Sekonyong-konyong seorang pria -yang mungkin tingginya 182 cm- menghampirinya, ditengah Lyra membuka mulutnya lebar-lebar untuk memasukkan sepersekian bagian Cheese burger kedalamnya. Pria tak tahu diri itu berdiri memandangnya, dengan sopan mengajak berkenalan dan menjulurkan tangannya untuk bersalaman. Masih ingat bagaimana susahnya jika kita sedang asik menyantap ayam kalasan dengan nasi dan sambal pakai tangan, lalu tiba-tiba datang pengamen mendekat dan terus menyanyikan lagu-lagunya hingga kita memberikan uang? Yang dirasakan Lyra lebih parah dari itu. Selain dirinya yakin ada saus menempel di sekeliling bibir serta tangannya yang belepotan melted cheese, ia sudah sangat siap untuk melabrak pria nekat tersebut. Hebatnya adegan malah bagaikan di "pause", waktu seolah terhenti dengan delapan wajah yang memandang dirinya, ditengah kesunyian, menantikan respon apa darinya. Sebelum hendak melancarkan bogem mentah kepada pria tersebut, Lyra memandangnya. Berharap setelah melihat mulutnya yang masih terjejal oleh Cheese burger dan bibirnya yang dpenuhi saos, pria itu akan berubah pikiran dan pergi. Tapi tidak.

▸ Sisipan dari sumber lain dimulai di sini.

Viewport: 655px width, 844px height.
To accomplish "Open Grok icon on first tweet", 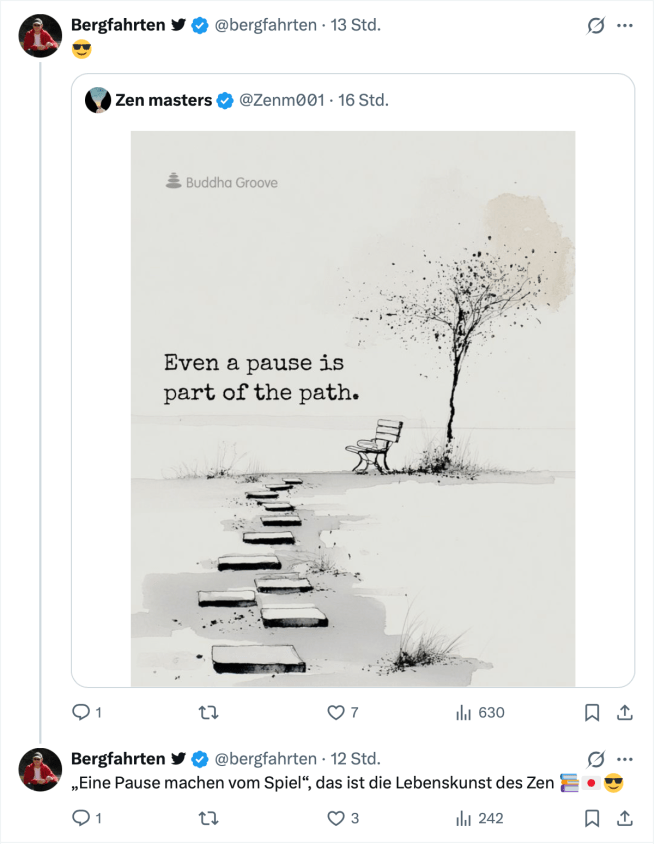I will tap(596, 26).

"Maaf ganggu makan malam kamu, Lyra. Saya suka sekali penampilan-penampilan kamu, dan pengen sekali saya bisa berkenalan. Saya Bonar Sianipar. Biasa dipanggil Boni" Boni menjulurkan tangannya.
Ketika Lyra menengadah, dilihatnya Boni yang tidak seperti ia perkirakan pada awalnya. Badannya tinggi menjulang. Tangannya kokoh dengan kulit sawo matang. Rambut hitam legam, panjang se-rahang, dengan t-shirt berlogo Comic-Con. Orang ini anak Band, atau geek? Tapi Lyra suka. Penampilannya tidak biasa. Gayanya tengil.

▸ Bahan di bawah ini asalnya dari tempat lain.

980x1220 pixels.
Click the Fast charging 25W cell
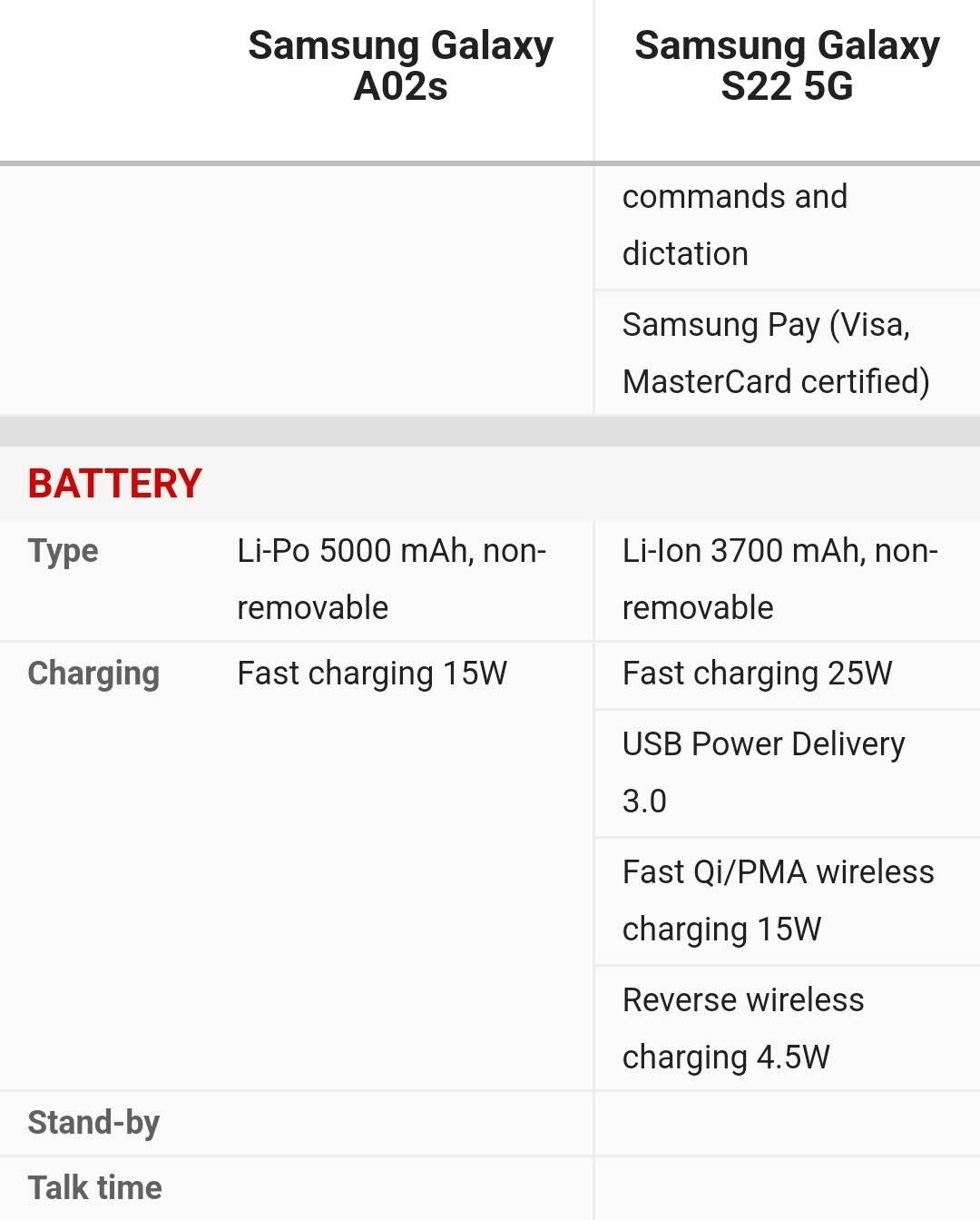point(757,674)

Tersadar dari lamunannya, Lyra mendapati dirinya kembali di sofa melingkar dengan meja dipenuhi Whiskey dan Wine. Asap cerutu, rokok dan entah apalagi benda gas yang ikut dihirupnya, seolah menegaskan keberadaannya sekarang dan rasanya mengecewakan. Lyra menyesap Scotch nya saat Lando, pria yang datang bersamanya itu menggenggam tangannya, mengajak ke Dance Floor saat Disc Jockey memutarkan intro lagu "Children" dari Robert Miles. Tanpa berpikir Lyra mengikuti kemana Lando membawanya. Di tempat yang mereka tuju, padat dengan para pengunjung dan ruang gerak sangat terbatas. Agak ironis dengan fungsi sesungguhnya tempat tersebut. Lando dengan cekatan meraih pinggang Lyra dan mendekapnya mesra, seolah sudah terlatih berpasangan dengan Lyra diiringi lagu kesukaannya.Â
Dua puluh meter dari kedua sejoli itu Boni menyaksikannya. Pemandangan memuakkan. Boni sudah hampir melangkah untuk menghampiri mereka dan menghajar Lando habis-habisan, ketika Rami menepuk bahunya dan mengajak cari udara segar. Sadar akan kebodohan dan ketidakberdayaannya, Boni hampir patuh. Namun sesaat kemudian ia berubah pikiran.Â
"Lo tunggu disini. Gue mau ke Lyra sebentar." Boni balas menepuk pundak Rami, kemudian ia berlalu.